Поставленная задача ▸ Выведите в виде JSON-списка строки начиная с той, что содержит «Task: Open the Brokers breadcrumb link», и до последней включительно, по одному значению на каждую строку, без пустых строк. Картинки в ответ не включайте.

Исходные данные ▸
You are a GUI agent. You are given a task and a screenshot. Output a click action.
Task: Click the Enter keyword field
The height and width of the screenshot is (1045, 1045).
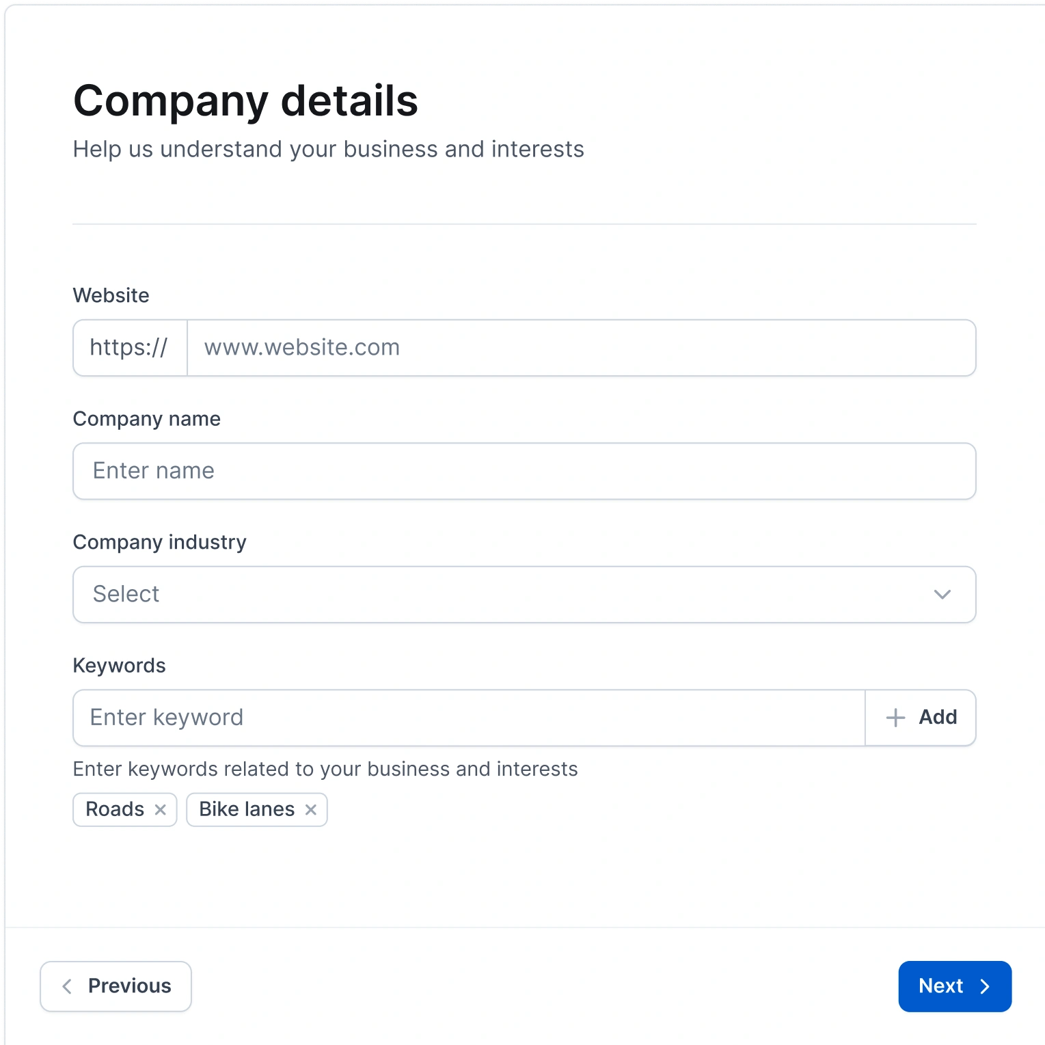468,717
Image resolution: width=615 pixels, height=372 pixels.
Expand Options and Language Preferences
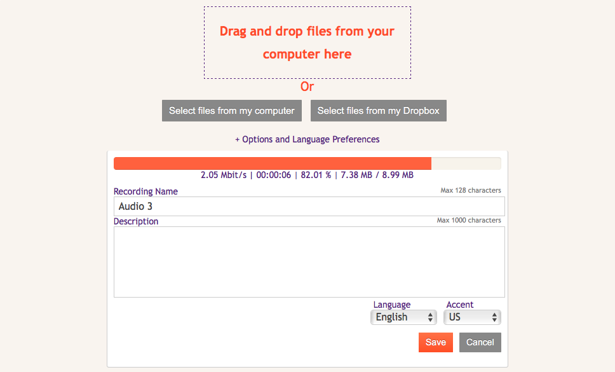(x=307, y=139)
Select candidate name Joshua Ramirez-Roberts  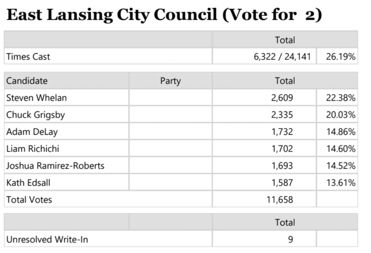pyautogui.click(x=55, y=166)
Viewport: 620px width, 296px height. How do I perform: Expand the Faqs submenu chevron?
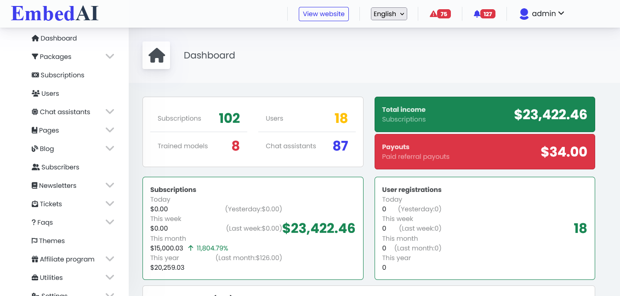(110, 222)
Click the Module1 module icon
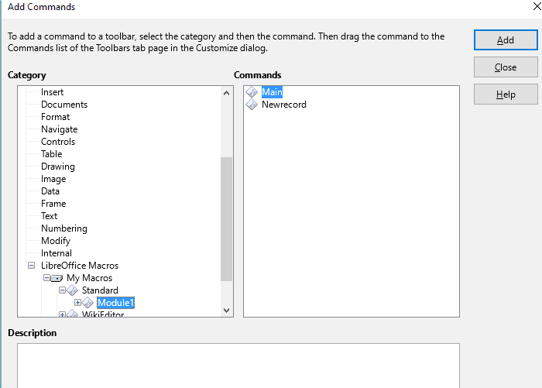The width and height of the screenshot is (542, 388). click(x=87, y=303)
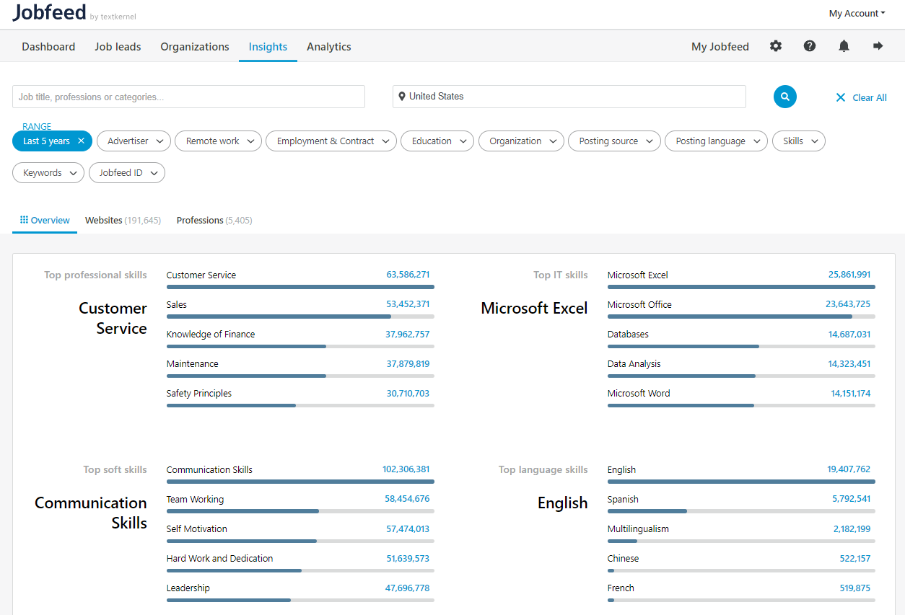Click the job title search input field

tap(188, 96)
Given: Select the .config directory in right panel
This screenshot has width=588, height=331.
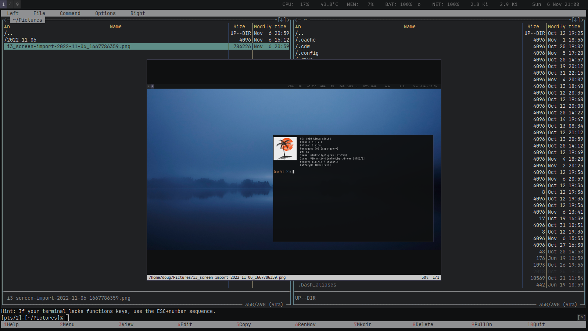Looking at the screenshot, I should coord(308,53).
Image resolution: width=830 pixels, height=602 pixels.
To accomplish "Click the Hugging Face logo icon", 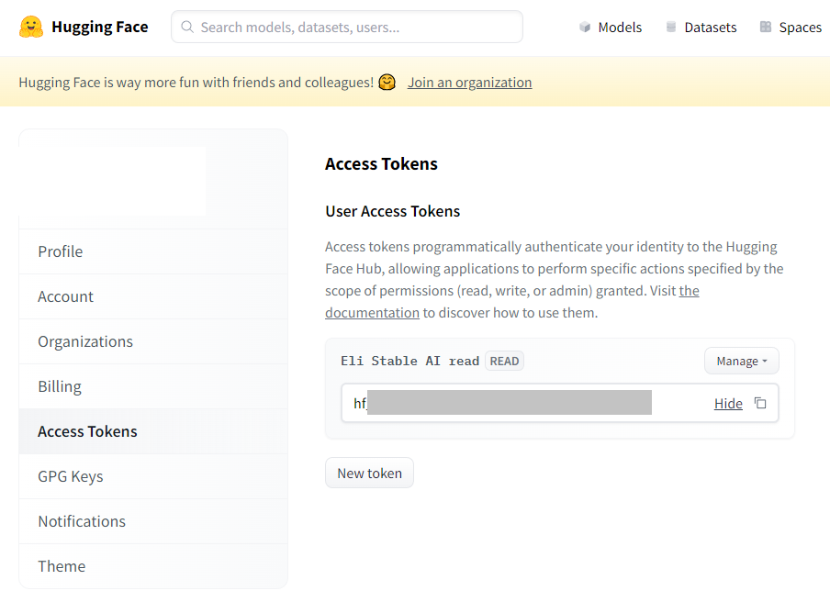I will click(x=31, y=27).
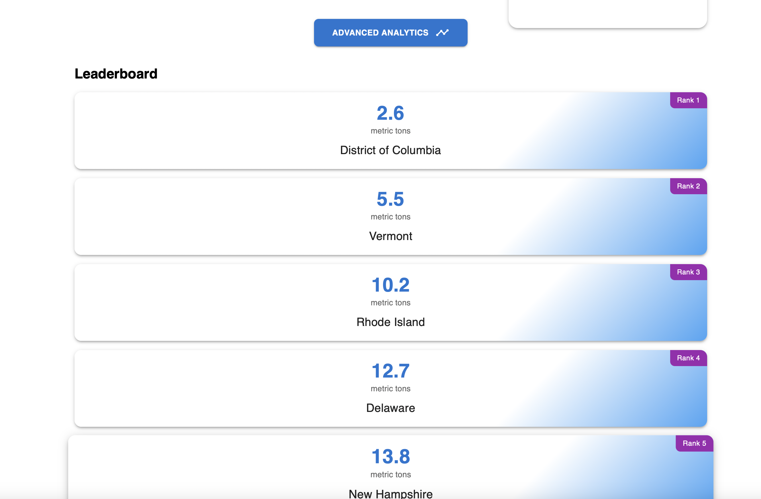
Task: Click the Rank 4 badge
Action: click(x=688, y=358)
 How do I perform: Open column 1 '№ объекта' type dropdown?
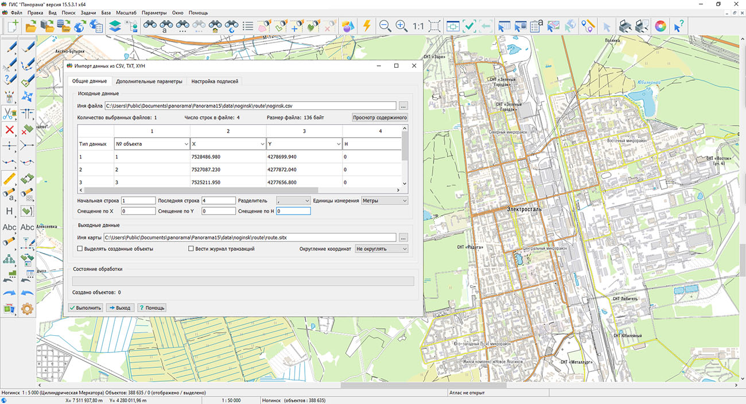pos(151,144)
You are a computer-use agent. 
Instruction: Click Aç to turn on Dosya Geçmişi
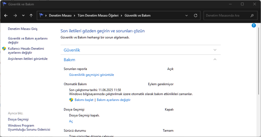(71, 121)
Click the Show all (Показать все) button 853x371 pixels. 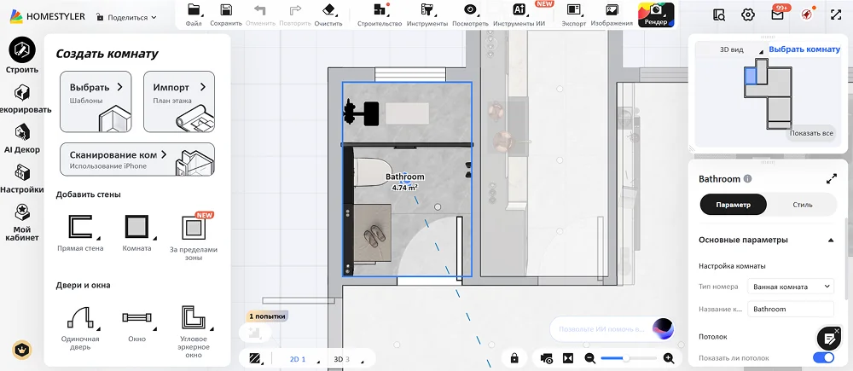pos(811,133)
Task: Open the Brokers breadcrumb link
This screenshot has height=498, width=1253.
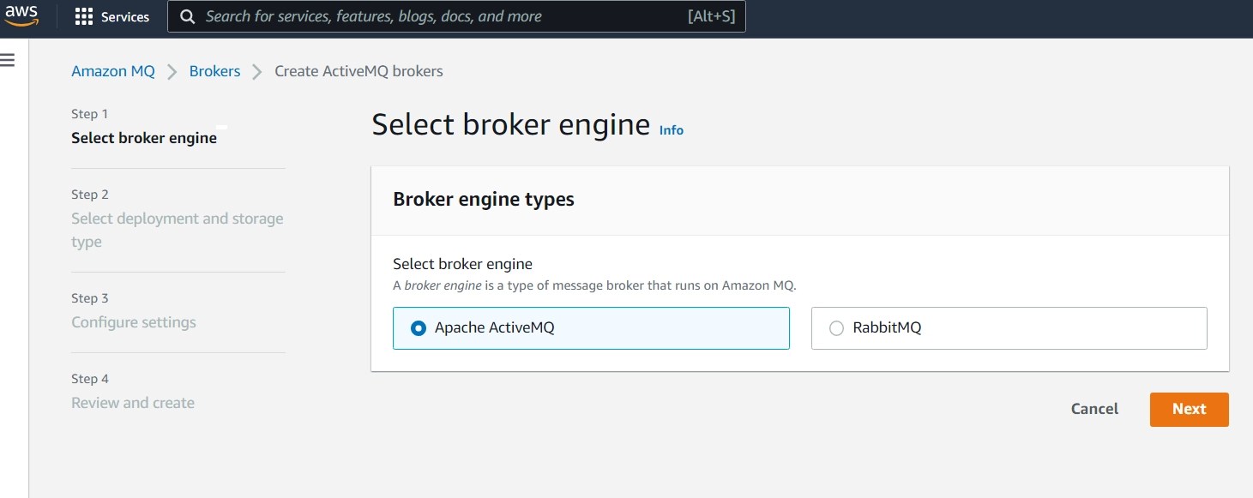Action: 214,70
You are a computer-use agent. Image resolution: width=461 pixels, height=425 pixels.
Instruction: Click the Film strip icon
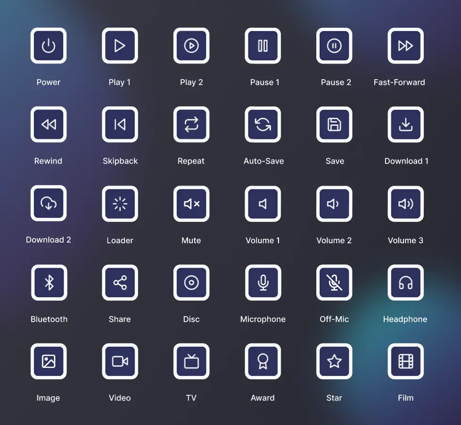406,362
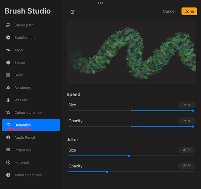Open the Rendering icon in sidebar
The height and width of the screenshot is (189, 201).
[x=8, y=87]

Решение задачи ▸
[
  "Task: Open the Brokers breadcrumb link",
  "This screenshot has height=498, width=1253.",
  "Action: 214,70",
  "You are a computer-use agent. Image resolution: width=461 pixels, height=425 pixels.",
  "Instruction: Click the Film strip icon",
  "406,362",
  "Open the Rendering icon in sidebar",
  "The height and width of the screenshot is (189, 201).",
  "[x=8, y=87]"
]